**Required work**
(1) According to the Form 8-K filing, how much cash did auxilium stockholders receive when the merger closed?
(2) List every dollar amount that appears in the Form 8-K filing.
(3) Extend the Form 8-K filing by writing what follows its final sentence.

**Excerpted text**

SECURITIES AND EXCHANGE COMMISSION

                            Washington, D.C.  20549

                                   FORM 8-K
                                CURRENT REPORT

                    PURSUANT TO SECTION 13 OR 15(D) OF THE
                        SECURITIES EXCHANGE ACT OF 1934

               Date of Report (Date of earliest event reported):
                                 MARCH 8, 1999

                       PARAMETRIC TECHNOLOGY CORPORATION
            (Exact name of registrant as specified in its charter)


     MASSACHUSETTS                        0-18059                 04-2866152
(State or other jurisdiction         (Commission File           (IRS Employer
     of incorporation)                    Number)            Identification No.)

              128 TECHNOLOGY DRIVE, WALTHAM, MASSACHUSETTS 02453
             (Address of principal executive offices and zip code)

              Registrant's telephone number, including area code:
                                (781) 398-5000

 
ITEM 2.   ACQUISITION OR DISPOSITION OF ASSETS.
          ------------------------------------ 

     On March 8, 1999, we acquired auxilium inc. ("auxilium"). We structured the
acquisition as a tax-free reorganization involving the merger of auxilium with
and into a newly formed, wholly owned subsidiary. The acquisition will be
accounted for as a purchase. The agreed upon consideration was cash and shares
of our common stock equaling $78.8 million in value, based on the $15.06 per
share closing price of our common stock on February 22, 1999 as reported on
Nasdaq. Accordingly, upon the closing of the merger on March 8, 1999, auxilium
stockholders received $39.4 million in cash and 2,614,102 shares of our common
stock valued at $44.4 million. Additionally, all options and warrants to
purchase auxilium common stock that were outstanding on the closing date,
automatically converted into options and warrants, respectively, to purchase our
common stock. The value of these options and warrants, together with assumed
liabilities, was approximately $18.6 million.

**Data provided**

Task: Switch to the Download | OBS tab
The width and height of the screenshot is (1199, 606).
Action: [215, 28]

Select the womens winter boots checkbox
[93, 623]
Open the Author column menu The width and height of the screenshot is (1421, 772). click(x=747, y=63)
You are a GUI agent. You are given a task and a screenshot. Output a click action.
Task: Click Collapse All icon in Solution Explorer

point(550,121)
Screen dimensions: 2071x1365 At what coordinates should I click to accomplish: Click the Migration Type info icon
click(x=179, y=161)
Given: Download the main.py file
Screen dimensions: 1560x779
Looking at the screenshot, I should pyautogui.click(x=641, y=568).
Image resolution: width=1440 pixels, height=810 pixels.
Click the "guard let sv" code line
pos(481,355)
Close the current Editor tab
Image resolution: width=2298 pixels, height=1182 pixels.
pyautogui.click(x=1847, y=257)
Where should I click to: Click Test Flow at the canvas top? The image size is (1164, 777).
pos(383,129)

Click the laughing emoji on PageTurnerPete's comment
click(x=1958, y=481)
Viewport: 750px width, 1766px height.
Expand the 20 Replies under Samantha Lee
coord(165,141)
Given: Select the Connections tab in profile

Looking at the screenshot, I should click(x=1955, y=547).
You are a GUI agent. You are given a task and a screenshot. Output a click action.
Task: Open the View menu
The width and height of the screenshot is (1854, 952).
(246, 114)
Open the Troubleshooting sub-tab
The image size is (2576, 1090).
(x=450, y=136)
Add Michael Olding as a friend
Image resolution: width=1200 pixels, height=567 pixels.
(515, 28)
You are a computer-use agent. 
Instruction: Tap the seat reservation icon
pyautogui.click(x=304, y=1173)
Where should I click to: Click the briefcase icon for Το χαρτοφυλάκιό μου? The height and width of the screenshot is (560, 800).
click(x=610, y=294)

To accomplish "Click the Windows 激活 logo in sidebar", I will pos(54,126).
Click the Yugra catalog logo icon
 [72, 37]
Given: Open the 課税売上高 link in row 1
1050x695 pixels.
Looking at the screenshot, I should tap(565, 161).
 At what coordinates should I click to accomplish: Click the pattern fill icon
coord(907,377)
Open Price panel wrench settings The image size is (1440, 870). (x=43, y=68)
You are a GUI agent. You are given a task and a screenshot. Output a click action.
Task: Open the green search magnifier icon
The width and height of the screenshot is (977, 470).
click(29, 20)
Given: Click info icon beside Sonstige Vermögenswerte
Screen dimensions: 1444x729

**Answers**
(1) $39.4 million

(2) $78.8 million, $15.06, $39.4 million, $44.4 million, $18.6 million

(3)
     The consideration paid in the merger, including the number of shares of our
common stock issued, was determined through arms-length negotiation between the
parties. We funded the cash portion of the consideration with our working
capital. There was no material relationship between auxilium or its stockholders
and us or any of our affiliates, directors or officers, or any associate of our
directors or officers.

     The shares of our common stock issued in the merger were issued to the ten
stockholders of auxilium, a non-public company. Because the shares were issued
in a transaction not involving a public offering, such issuance and sale were
exempt from registration under Section 4(2) of the Securities Act of 1933.

     Prior to the acquisition, auxilium was engaged in the business of
developing web-based, enterprise application integration software that
facilitates access to and integration of data from heterogeneous business
information systems. We intend that auxilium will continue to conduct the same
business following the acquisition.

ITEM 7.   FINANCIAL STATEMENTS, PRO FORMA FINANCIAL INFORMATION AND EXHIBITS.  
          ------------------------------------------------------------------    

     (a)  Financial Statements of Business Acquired.

          Not applicable.

     (b)  Pro Forma Financial Information.

          Not applicable.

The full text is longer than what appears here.